Advice and suggestions for how Catholics can protect their mental health during the challenging time we face due to Coronavirus.
A healthy and nourished spiritual life is central to mental health and well being. For Catholics, attending Mass on Sundays and during the week is a source of mental and spiritual strength, as well as a social and community activity. This section will briefly explore some ways in which we can keep up a healthy spiritual life during times of social distancing and isolation.
Catholic churches in England and Wales are now closed until further notice. This will be a cause of distress and disruption to Catholics, but we are lucky to live in a time when technology can be a great help for the development of our spiritual lives.

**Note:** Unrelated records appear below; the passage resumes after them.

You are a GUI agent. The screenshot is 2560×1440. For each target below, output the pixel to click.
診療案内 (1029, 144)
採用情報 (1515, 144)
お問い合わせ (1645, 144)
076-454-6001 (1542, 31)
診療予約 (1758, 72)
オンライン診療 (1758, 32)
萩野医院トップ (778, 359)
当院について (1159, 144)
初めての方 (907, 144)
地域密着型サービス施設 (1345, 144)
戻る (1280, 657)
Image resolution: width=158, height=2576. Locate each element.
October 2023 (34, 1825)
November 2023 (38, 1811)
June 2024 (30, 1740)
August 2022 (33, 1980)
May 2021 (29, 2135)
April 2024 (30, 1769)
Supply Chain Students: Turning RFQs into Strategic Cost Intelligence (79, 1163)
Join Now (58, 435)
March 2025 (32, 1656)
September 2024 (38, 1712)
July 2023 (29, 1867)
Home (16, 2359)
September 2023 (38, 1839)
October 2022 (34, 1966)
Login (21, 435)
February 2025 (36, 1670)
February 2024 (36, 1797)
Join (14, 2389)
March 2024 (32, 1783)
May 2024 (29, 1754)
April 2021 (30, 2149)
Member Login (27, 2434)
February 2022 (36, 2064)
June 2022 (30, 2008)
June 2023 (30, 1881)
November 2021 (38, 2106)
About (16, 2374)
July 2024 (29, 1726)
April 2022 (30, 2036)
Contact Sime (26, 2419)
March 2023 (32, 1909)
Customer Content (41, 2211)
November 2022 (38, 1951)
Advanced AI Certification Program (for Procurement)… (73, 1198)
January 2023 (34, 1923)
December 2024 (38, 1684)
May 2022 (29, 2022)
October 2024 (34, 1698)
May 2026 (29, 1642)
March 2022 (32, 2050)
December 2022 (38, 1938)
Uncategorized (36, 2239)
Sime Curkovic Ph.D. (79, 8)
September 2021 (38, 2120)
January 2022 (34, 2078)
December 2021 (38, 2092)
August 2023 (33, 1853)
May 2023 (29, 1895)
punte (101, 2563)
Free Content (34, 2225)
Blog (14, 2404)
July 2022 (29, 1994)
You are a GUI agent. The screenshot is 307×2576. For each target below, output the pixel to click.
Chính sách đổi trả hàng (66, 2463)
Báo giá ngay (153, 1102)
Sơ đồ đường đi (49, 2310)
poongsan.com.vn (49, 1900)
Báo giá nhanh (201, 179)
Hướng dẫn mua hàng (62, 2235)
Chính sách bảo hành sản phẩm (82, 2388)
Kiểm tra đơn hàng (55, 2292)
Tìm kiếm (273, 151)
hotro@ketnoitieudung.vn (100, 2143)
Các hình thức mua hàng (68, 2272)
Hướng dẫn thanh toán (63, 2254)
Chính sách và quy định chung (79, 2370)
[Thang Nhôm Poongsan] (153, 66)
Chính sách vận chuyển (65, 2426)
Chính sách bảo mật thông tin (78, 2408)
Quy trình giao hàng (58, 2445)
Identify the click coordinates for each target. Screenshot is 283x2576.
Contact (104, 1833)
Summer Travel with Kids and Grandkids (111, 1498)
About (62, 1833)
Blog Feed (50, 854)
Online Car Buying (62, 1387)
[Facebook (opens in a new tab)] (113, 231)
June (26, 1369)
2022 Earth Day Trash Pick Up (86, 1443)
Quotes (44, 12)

The Catholic Truth Society has put together a helpful list of suggestions for several ways in which you can nourish your mental health and spiritual life during this time. You can find the full list and more information here, but here are a few key points.
As Catholics, we know the importance of going to Sunday Mass which is why the Church tells us that not going is a grave sin. However, this does not include those who are physically unable to get to Mass through no fault of their own. This means if you are unwell, in self-isolation, or for some other reason you cannot get to Mass, you are not committing a sin because in those instances you are not required to attend Mass.
Coronavirus will present a unique challenge to those who live with OCD, especially in the form of scrupulosity (a form of OCD involving religious or moral obsessions). Indeed, the charity OCD Action has reported an increase in support requests from people whose fears have become focused on the coronavirus pandemic.
For people with OCD and some types of anxiety, being constantly told to wash your hands can be especially difficult to hear. It could also be difficult to identify which behaviours are ‘acceptable’ and recommended, and which are driven by the OCD and anxiety. OCD Action has published some helpful guidelines about how to manage your OCD during this time. The full list and more information can be found here.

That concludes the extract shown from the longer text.